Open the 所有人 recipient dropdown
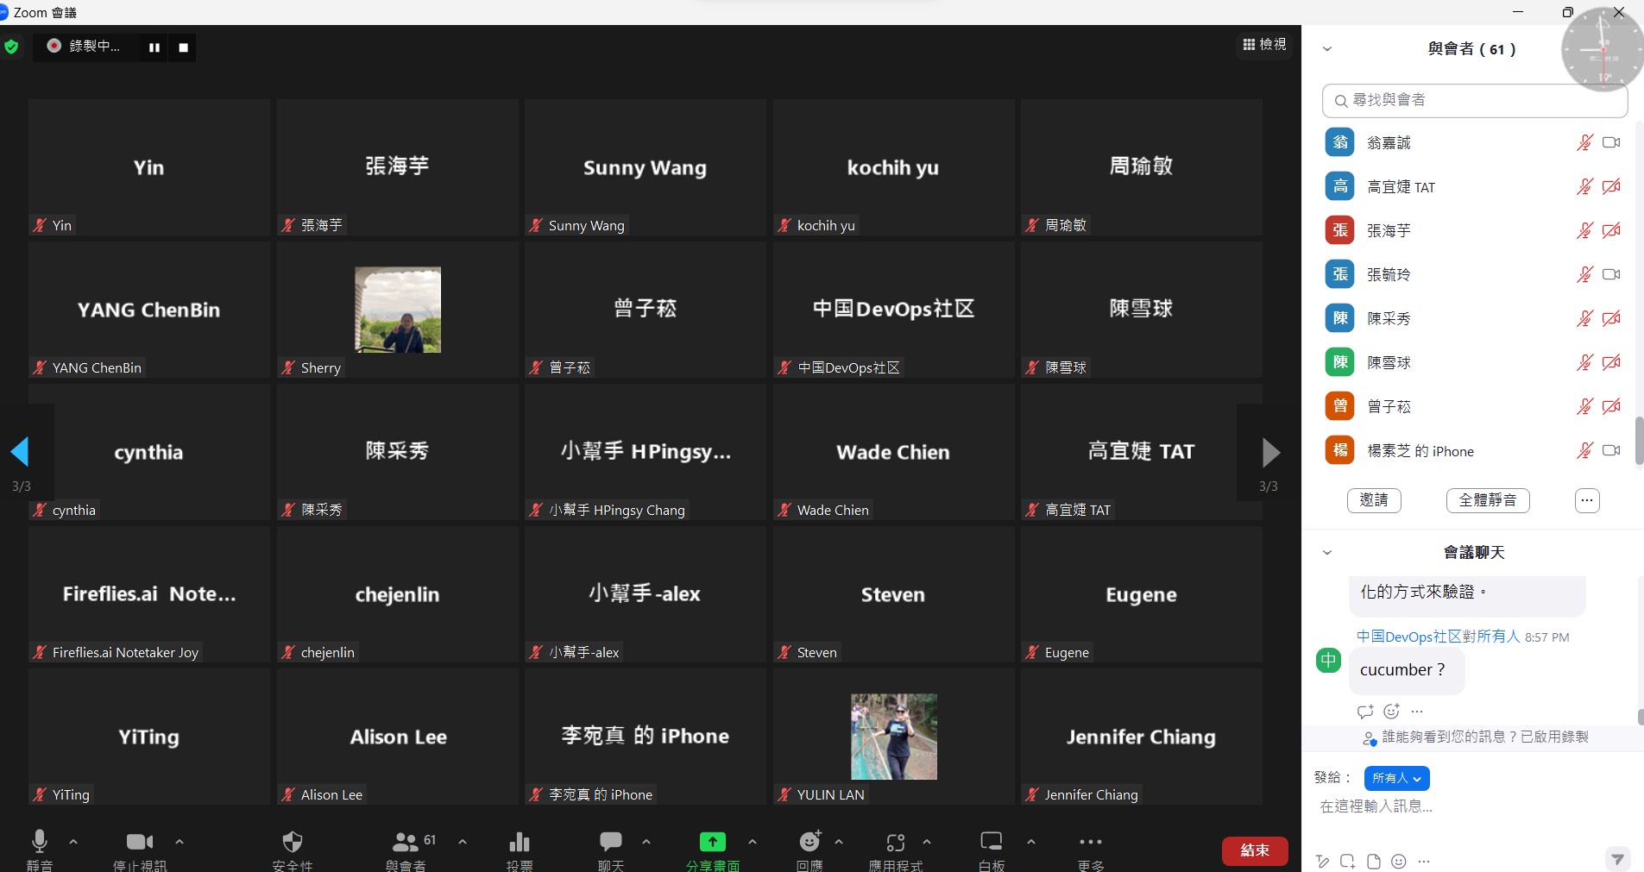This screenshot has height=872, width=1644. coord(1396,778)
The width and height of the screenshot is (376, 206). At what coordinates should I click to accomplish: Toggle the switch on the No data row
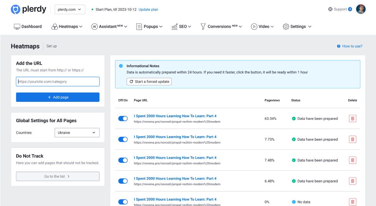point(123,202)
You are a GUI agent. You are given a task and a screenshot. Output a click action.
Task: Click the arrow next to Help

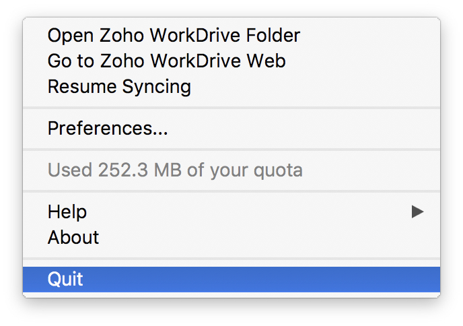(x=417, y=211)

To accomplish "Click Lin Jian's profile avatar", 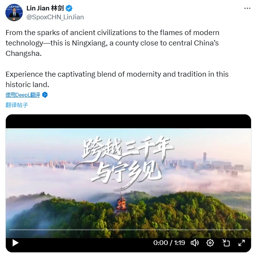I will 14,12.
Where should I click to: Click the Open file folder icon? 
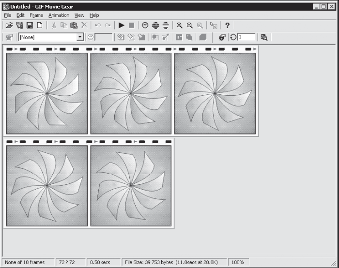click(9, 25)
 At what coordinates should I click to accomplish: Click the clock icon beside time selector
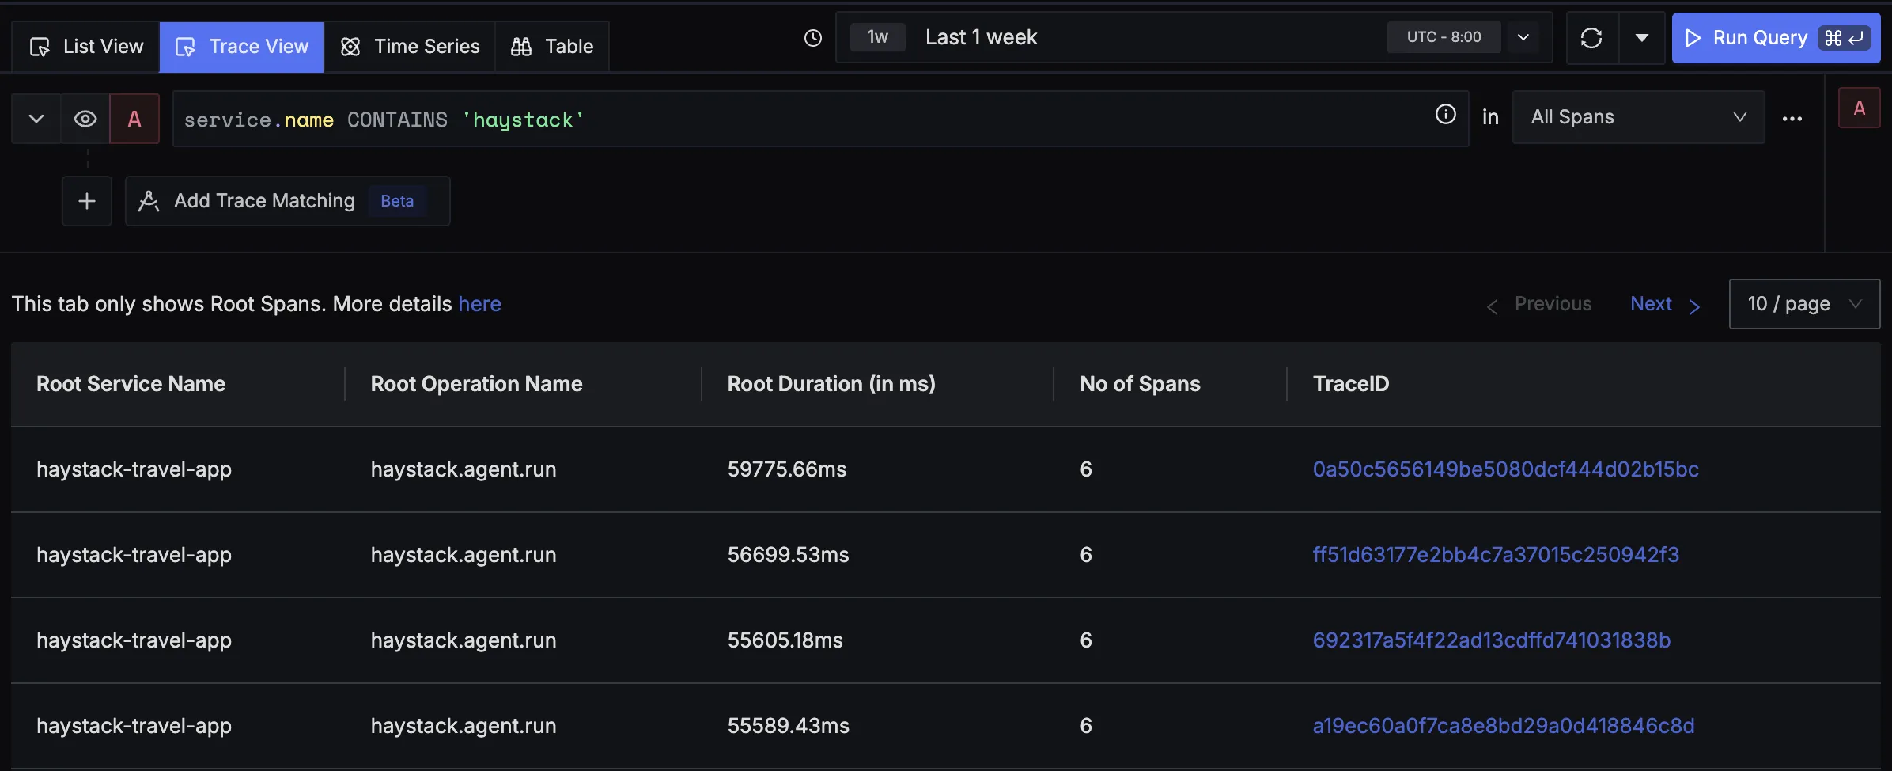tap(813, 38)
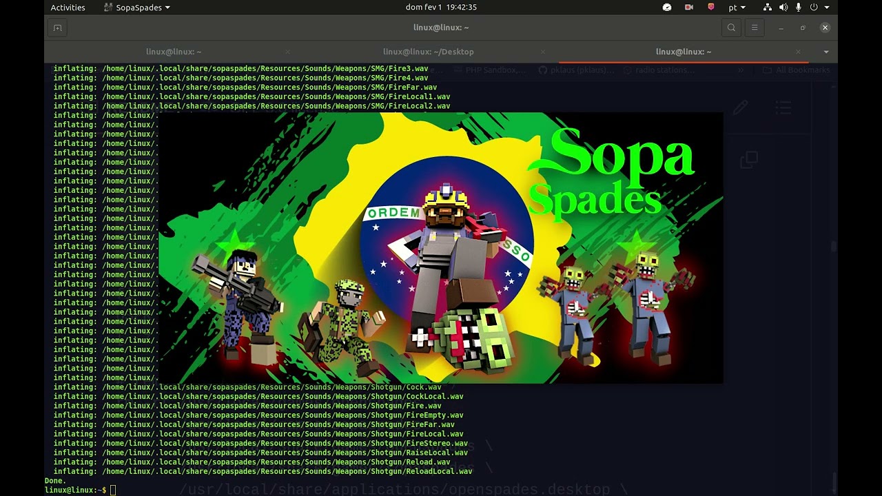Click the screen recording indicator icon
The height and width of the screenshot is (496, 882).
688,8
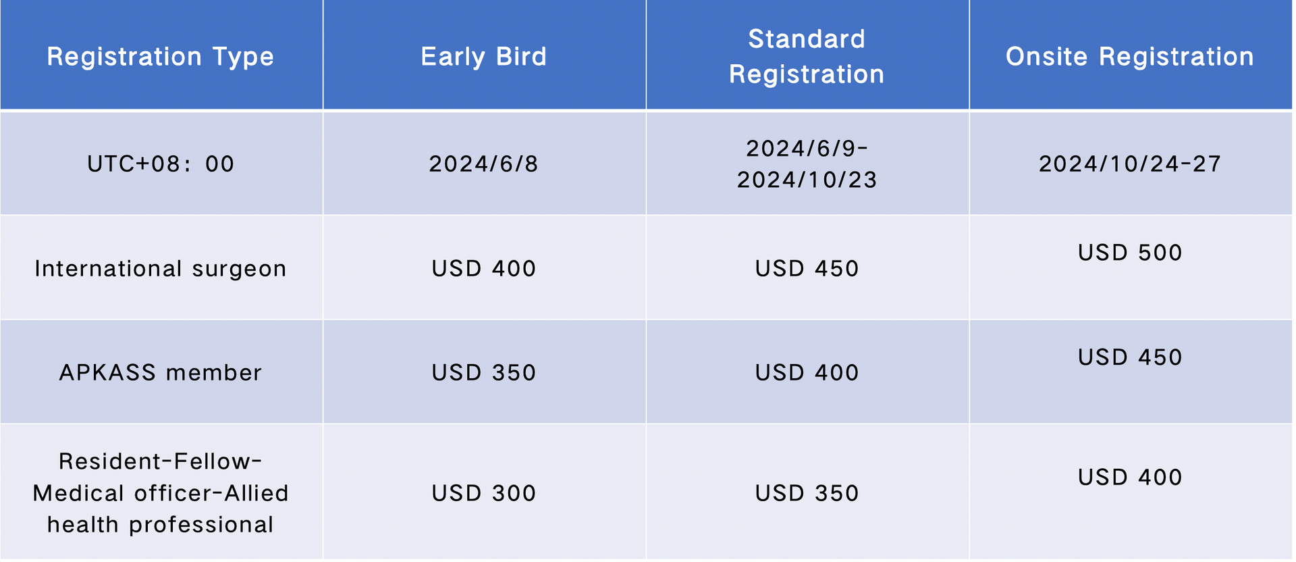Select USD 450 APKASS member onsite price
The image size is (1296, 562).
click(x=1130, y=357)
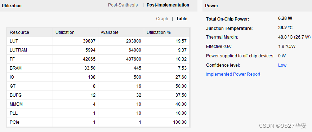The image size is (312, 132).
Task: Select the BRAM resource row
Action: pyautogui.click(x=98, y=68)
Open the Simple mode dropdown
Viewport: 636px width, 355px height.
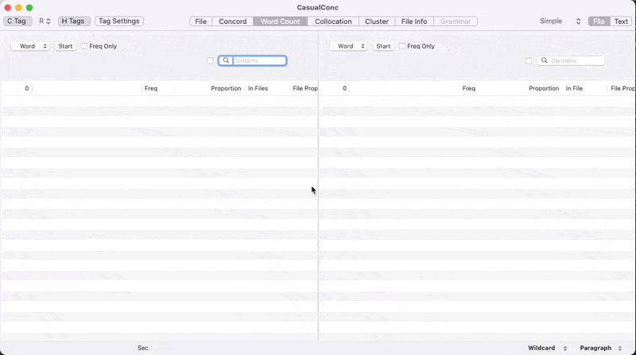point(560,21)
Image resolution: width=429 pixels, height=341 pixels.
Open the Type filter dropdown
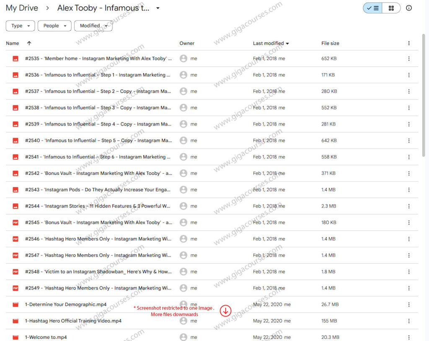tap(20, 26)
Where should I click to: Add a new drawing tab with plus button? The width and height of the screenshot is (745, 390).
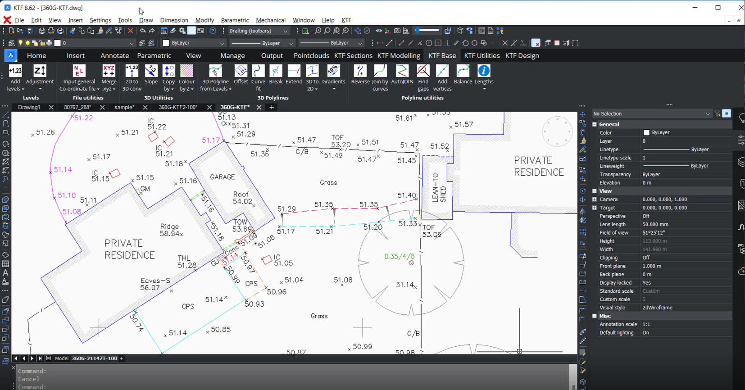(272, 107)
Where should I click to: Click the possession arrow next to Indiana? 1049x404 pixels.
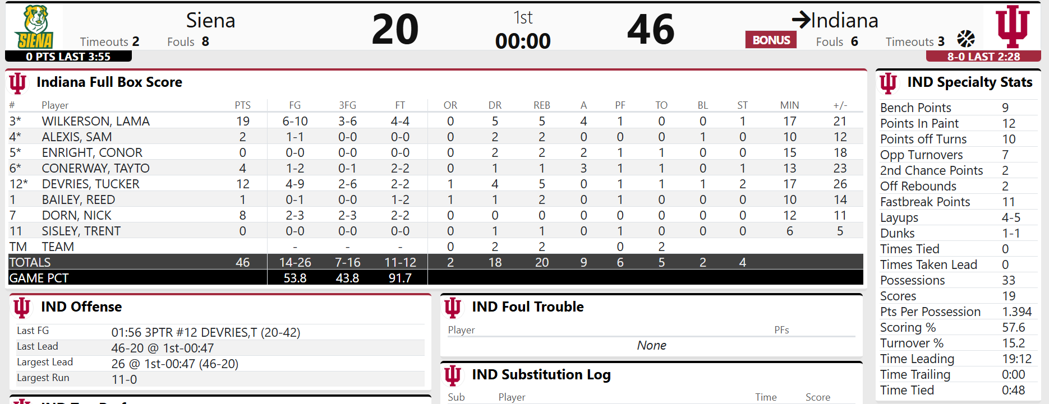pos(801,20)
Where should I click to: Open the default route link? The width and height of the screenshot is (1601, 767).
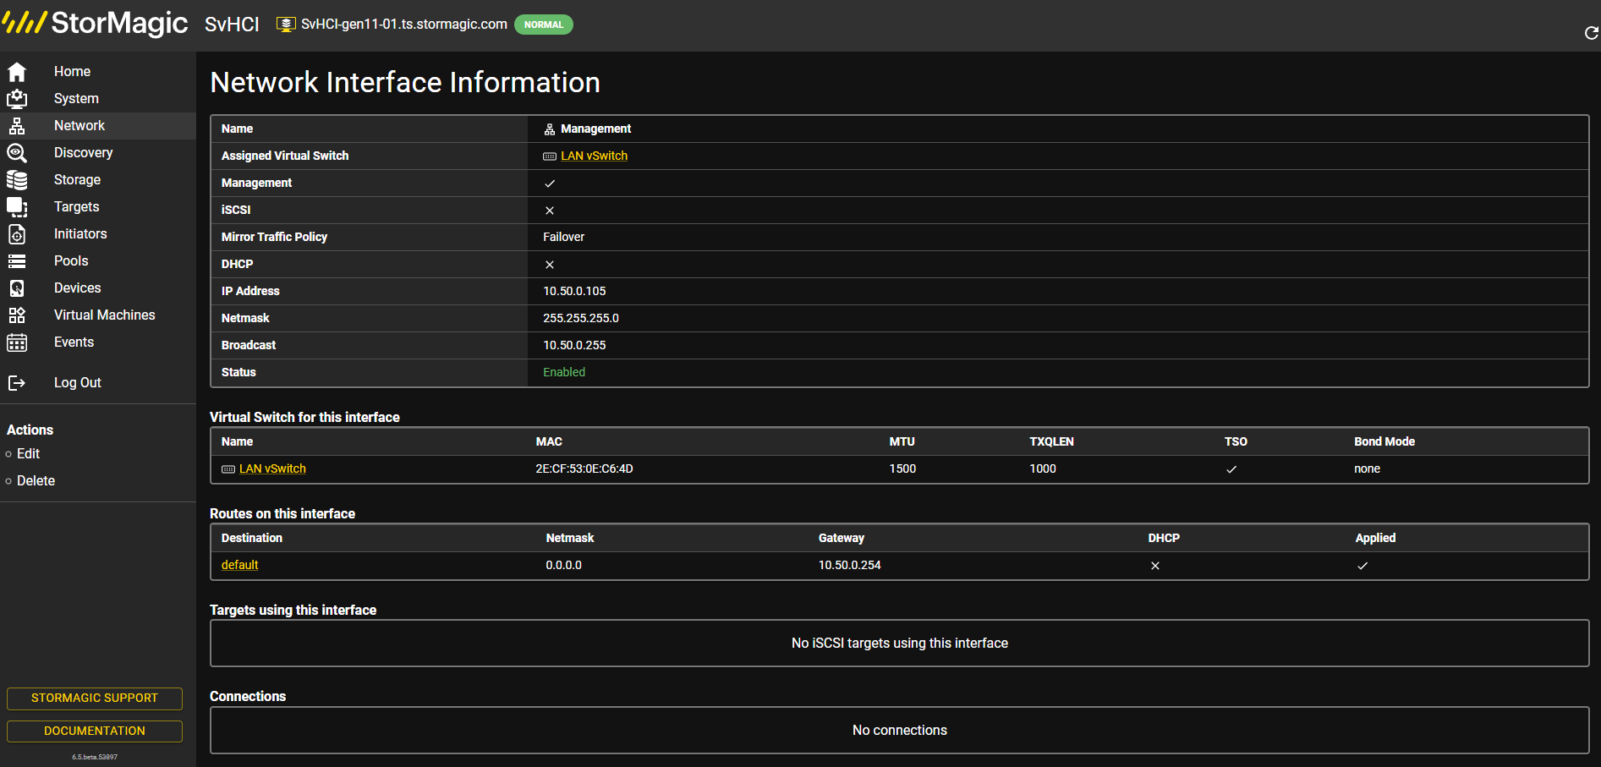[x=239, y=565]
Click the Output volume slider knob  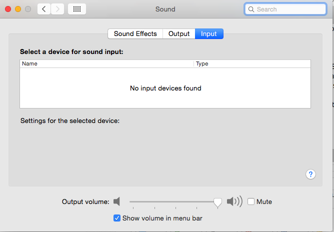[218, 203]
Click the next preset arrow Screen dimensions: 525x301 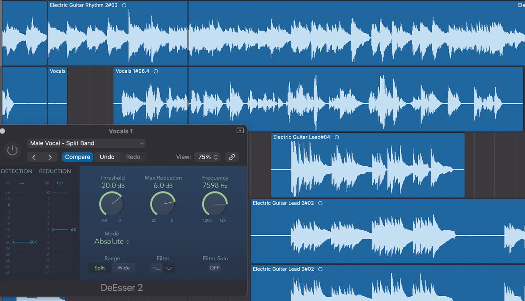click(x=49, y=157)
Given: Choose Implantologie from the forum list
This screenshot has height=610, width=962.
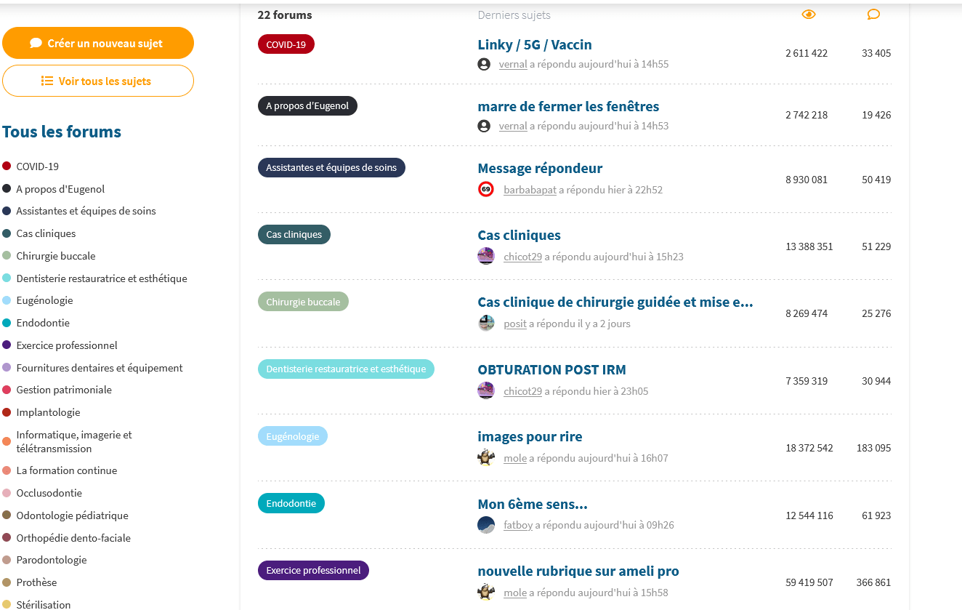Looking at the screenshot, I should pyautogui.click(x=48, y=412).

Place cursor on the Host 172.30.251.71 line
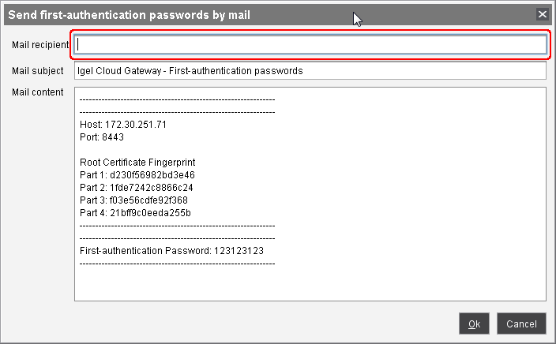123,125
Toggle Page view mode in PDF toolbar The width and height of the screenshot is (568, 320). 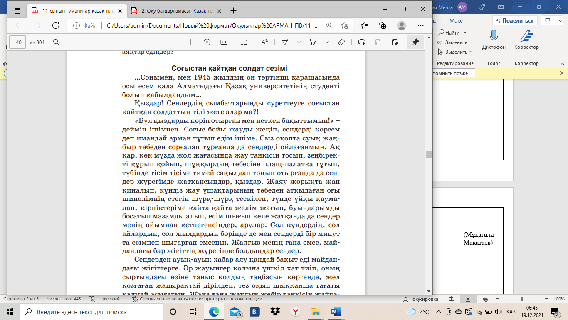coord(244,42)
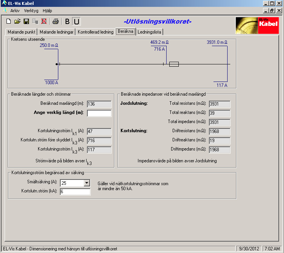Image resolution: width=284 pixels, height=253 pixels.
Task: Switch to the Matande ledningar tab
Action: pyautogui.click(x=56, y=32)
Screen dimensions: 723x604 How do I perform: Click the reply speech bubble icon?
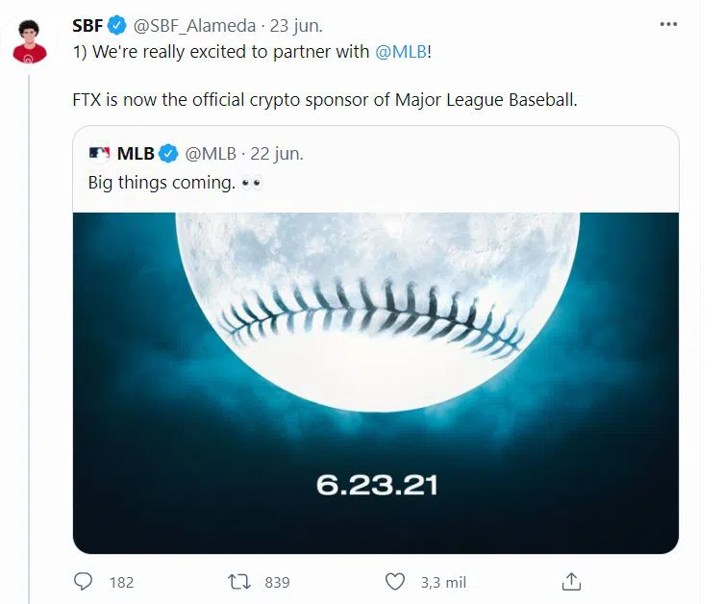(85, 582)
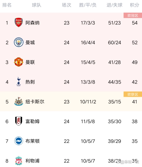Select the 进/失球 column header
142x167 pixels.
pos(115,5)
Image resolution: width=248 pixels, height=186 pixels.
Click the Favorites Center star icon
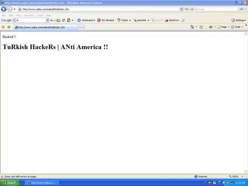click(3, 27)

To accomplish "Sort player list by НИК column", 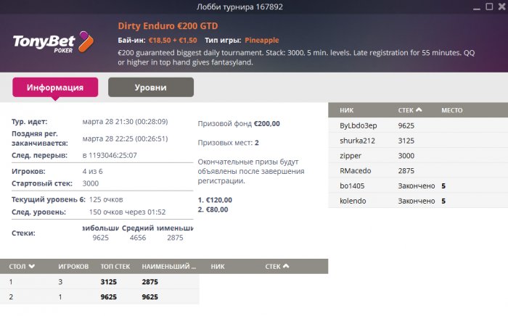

- Exercise:
Range to copy from the records above: the line containing "At what coordinates should I click to accomplish: Click" to the line containing "Open the Simple mode dropdown", both included. Output those lines exactly and only those, skipping pictures.

- Solution for this exercise:
 At what coordinates should I click to accomplish: Click the clock icon beside time selector
tap(813, 38)
Click the screen recording indicator icon
The height and width of the screenshot is (496, 882).
688,8
Select USD 450 APKASS member onsite price
The image size is (1296, 562).
click(x=1130, y=357)
The image size is (312, 132).
Task: Select the BRAM resource row
Action: pyautogui.click(x=98, y=68)
Open the Simple mode dropdown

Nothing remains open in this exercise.